Meats should be grilled or steamed instead of fried or roasted. If roasted, the meat should be placed on a rack to allow the fat to drain off. If frying, a vegetable oil, such as sunflower, should be chosen. The skin should be removed from poultry. Soya products have been shown to reduce cholesterol. So using some soya products in place of fatty meat is a good idea.

Research has shown that soya protein and also soy isoflavones have a positive effect on heart health. However clinical trials have shown that a combination of soya protein, soya phospholipids, soya fibre and soya germ delivering a guaranteed level of iosflavones is more than twice as powerful in reducing LDL and triglyercides than soya protein alone.

Fish, especially oil rich fish such as sardines, salmon, mackerel, pilchards and trout, contain Omega-3 fatty acids which are thought to lower LDL.

Some foods contain cholesterol. These foods include eggs, prawns and offal such as liver and kidneys. This type of cholesterol is known as dietary cholesterol and it has a much lower effect on blood cholesterol than saturated fat in the diet. So, unless suggested by the GP, these foods do not have to be reduced.

It's also important to eat plenty of fibre, especially soluble fibre. Found to reduce bad cholesterol by up to 5%, soluble fibre occurs in oats, pulses and certain fruits and vegetables. It works by reducing the absorption of cholesterol in the intestines.

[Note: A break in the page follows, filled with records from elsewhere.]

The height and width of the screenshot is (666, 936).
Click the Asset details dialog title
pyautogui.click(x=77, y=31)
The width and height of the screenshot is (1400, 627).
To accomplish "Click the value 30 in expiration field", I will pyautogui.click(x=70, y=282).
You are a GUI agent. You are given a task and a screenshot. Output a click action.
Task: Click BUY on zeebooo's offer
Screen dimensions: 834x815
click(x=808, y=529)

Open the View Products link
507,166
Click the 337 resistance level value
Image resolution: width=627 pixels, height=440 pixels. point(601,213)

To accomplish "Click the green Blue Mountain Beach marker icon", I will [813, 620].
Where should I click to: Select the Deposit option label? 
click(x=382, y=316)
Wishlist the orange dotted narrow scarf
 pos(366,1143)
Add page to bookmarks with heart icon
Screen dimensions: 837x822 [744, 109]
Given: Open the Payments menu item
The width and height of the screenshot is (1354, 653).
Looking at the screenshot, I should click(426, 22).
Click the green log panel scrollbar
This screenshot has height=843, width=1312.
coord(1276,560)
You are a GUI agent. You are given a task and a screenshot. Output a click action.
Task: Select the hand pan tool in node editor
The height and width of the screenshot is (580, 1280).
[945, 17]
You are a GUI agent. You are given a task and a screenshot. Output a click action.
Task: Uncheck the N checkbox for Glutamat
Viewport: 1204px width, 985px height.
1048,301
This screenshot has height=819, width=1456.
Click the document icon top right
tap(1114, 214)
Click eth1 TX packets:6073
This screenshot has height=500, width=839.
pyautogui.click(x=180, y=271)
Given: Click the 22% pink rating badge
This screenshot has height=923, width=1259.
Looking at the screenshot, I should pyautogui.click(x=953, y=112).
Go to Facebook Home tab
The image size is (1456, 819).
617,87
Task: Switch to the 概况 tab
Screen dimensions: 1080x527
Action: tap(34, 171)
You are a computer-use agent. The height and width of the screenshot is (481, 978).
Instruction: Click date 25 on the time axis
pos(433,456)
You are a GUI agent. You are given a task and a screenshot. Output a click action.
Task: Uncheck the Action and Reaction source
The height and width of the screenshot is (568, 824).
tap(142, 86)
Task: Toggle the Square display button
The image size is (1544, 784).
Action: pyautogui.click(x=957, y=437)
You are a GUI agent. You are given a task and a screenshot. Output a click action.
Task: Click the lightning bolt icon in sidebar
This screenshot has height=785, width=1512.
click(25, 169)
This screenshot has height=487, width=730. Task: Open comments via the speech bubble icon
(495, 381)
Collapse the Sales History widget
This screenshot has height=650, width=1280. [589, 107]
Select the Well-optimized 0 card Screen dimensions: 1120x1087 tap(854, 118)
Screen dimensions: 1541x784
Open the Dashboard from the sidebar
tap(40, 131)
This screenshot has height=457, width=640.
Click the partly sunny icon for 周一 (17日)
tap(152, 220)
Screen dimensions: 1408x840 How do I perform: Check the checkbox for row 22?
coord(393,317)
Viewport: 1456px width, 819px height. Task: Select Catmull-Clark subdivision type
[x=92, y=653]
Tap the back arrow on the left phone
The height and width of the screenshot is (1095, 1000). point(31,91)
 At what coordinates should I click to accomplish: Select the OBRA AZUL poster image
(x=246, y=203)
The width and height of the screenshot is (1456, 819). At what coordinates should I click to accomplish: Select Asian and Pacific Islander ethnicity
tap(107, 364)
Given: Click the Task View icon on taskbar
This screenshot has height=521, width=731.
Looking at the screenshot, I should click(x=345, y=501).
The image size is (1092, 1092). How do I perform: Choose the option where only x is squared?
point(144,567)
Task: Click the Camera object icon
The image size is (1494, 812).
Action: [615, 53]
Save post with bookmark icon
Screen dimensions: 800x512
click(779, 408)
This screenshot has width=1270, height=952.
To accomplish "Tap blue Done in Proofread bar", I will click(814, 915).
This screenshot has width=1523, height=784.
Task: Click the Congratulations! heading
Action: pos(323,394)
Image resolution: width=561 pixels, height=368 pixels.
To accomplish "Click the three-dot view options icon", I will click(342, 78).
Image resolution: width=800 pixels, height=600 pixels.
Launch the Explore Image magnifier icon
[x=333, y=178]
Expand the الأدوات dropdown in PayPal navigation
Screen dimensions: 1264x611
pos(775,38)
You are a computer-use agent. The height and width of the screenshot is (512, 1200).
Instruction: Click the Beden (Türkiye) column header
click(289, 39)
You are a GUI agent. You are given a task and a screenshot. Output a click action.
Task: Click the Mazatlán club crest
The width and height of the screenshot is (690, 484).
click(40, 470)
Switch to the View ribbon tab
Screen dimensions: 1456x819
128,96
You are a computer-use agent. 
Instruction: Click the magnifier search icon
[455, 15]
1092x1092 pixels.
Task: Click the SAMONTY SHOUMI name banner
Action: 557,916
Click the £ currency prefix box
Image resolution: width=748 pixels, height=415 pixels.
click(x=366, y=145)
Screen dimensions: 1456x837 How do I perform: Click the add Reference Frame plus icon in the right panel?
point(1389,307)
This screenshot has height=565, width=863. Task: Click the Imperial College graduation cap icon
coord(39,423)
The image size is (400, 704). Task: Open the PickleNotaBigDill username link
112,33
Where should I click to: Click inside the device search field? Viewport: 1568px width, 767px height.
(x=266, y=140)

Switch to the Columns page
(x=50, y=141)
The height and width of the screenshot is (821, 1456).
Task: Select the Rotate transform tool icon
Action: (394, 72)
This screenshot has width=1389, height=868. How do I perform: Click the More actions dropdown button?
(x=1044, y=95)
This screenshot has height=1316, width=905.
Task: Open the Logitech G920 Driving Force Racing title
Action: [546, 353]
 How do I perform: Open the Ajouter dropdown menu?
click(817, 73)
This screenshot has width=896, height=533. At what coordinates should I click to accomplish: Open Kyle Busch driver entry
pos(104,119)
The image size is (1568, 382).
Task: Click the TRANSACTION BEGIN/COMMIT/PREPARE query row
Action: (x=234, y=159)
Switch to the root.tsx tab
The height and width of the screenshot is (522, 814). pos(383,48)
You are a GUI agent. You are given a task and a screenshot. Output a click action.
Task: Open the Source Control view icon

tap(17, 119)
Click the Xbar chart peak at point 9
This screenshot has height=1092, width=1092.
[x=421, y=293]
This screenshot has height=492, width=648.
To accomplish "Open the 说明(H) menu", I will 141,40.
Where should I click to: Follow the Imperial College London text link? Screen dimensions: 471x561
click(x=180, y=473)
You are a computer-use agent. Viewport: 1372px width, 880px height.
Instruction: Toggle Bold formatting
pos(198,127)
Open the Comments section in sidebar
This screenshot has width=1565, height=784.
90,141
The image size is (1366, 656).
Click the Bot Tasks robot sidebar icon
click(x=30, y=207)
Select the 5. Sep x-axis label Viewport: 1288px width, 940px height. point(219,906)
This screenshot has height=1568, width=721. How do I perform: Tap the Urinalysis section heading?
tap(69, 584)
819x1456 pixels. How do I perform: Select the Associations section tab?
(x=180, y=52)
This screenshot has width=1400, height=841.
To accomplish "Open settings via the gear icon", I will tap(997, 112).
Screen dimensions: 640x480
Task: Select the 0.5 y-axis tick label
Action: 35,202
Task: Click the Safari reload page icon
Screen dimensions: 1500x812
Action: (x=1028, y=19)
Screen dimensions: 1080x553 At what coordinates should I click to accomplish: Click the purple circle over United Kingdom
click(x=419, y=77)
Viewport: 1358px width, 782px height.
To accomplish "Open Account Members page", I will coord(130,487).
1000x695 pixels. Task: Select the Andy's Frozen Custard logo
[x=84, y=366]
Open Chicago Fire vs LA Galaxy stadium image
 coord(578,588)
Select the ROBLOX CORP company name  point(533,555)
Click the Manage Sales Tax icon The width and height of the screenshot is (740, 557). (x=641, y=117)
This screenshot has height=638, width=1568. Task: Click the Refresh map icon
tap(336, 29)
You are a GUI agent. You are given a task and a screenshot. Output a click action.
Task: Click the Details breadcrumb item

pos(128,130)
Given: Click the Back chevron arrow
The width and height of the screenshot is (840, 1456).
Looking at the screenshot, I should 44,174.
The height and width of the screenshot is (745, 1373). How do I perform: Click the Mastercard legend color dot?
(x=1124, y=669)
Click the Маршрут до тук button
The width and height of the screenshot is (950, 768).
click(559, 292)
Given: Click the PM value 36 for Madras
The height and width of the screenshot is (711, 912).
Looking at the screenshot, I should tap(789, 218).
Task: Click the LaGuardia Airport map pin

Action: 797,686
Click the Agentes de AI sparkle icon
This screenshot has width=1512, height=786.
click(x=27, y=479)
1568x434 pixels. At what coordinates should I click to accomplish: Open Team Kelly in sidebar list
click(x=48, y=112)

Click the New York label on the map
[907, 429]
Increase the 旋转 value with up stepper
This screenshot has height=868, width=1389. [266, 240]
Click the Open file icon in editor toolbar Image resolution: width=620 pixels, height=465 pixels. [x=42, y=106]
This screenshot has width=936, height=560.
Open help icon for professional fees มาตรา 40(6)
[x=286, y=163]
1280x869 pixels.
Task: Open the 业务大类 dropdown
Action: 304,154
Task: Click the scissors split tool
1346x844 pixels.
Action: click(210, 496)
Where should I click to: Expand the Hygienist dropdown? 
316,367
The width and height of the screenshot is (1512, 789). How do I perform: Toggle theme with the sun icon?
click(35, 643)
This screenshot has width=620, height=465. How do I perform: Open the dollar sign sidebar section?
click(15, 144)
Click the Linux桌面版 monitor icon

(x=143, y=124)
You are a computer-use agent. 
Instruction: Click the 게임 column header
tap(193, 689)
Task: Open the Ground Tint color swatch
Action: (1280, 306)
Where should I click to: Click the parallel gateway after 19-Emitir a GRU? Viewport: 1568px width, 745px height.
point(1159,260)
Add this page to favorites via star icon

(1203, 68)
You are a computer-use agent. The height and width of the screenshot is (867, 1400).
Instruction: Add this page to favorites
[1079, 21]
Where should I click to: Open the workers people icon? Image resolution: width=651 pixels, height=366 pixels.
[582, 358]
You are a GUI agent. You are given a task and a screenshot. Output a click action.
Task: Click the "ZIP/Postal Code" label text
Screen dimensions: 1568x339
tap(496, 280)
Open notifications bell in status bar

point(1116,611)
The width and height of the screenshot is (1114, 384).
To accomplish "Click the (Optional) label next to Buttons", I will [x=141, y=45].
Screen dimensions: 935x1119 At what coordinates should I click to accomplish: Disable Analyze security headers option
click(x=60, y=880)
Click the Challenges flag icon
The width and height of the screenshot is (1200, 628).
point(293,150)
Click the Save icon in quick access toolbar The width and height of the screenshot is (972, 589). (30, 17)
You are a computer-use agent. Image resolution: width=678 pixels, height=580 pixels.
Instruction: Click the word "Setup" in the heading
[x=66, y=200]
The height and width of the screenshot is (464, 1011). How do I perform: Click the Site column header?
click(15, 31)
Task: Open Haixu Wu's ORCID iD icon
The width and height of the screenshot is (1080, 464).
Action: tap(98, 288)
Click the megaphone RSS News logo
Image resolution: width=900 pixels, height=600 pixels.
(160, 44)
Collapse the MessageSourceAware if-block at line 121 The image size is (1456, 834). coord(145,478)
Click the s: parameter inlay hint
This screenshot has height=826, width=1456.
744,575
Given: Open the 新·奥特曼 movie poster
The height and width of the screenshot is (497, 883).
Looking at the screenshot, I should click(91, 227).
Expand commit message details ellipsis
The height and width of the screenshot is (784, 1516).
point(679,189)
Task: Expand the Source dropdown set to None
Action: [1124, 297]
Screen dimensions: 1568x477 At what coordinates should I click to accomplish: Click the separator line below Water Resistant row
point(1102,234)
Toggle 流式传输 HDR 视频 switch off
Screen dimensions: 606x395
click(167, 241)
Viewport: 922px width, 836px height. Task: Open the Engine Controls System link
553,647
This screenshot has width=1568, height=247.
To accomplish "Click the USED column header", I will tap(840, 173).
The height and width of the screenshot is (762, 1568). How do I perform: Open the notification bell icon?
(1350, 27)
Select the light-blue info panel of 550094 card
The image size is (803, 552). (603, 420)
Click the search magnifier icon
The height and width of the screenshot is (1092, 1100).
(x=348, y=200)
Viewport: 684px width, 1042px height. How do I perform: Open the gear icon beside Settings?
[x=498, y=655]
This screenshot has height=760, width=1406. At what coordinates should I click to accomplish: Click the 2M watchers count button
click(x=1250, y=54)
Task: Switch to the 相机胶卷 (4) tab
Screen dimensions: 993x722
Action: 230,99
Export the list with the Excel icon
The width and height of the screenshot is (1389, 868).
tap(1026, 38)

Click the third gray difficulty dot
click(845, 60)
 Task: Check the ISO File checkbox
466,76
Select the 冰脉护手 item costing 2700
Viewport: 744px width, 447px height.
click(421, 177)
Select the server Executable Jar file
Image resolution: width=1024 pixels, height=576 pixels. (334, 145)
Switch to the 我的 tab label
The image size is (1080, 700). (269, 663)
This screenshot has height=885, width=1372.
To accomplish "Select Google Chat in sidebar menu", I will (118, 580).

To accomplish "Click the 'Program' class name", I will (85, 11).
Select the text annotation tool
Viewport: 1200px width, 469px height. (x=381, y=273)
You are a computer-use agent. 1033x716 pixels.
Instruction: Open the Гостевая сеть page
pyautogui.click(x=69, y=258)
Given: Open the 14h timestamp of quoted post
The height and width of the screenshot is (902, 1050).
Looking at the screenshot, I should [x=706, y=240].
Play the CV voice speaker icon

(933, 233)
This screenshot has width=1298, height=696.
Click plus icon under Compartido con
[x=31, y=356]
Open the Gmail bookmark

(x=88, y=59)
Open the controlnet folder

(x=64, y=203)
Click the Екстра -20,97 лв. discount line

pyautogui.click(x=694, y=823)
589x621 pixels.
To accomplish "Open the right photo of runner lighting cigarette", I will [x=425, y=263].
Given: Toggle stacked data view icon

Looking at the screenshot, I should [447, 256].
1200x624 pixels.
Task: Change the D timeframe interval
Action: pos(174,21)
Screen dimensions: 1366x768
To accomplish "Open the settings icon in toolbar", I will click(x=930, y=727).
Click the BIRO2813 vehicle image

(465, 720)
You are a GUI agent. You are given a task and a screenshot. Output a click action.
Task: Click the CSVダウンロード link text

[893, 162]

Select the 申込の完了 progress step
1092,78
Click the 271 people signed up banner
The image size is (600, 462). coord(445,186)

Foods containing substances called plant sterols or stanols may help to lower cholesterol. Rich natural sources include rice bran, avocado oil, wheat germ and extra-virgin olive oil. They work by reducing the absorption of bad LDL cholesterol from the intestine, without affecting the good HDL cholesterol.

Being overweight is also a factor in high cholesterol, so an excess weight loss plan may help to reduce LDL levels and increase HDL levels.

Increasing physical activity may also enhance the cholesterol-lowering effects of the diet. A daily 30 minute moderate / vigorous workout is recommended. It is also important to try to reduce the waist size.

As high cholesterol can increase the risk of heart disease, any additional risk of developing heart disease should be addressed, e.g. stopping smoking and drinking alcohol moderately.

Lastly, plenty of sleep is also recommended, as is trying to keep the blood pressure at a normal level.

Medicines:

GPs may prescribe cholesterol-lowering medicines if a person already has heart disease, or are at high risk of getting it because of other risk factors.

The main group of medicines for lowering cholesterol are statins. These have been shown to reduce the risk of heart disease, stroke and vascular mortality.

Aspirin is often prescribed but this should not be given to people under the age of 16.

GPs may also consider Hormone Replacement Therapy for menopausal women. Given the loss of endogenous oestrogen at menopause it was hypothesized that exogenous oestrogen could have a similar effect. However, research studies, in particular the Women's Health Initiative and the Million Women Study, have found that HRT offers no protection and has been shown to increase the risk of heart attack, especially in the first year of use, and to increase the risk of ischaemic stroke.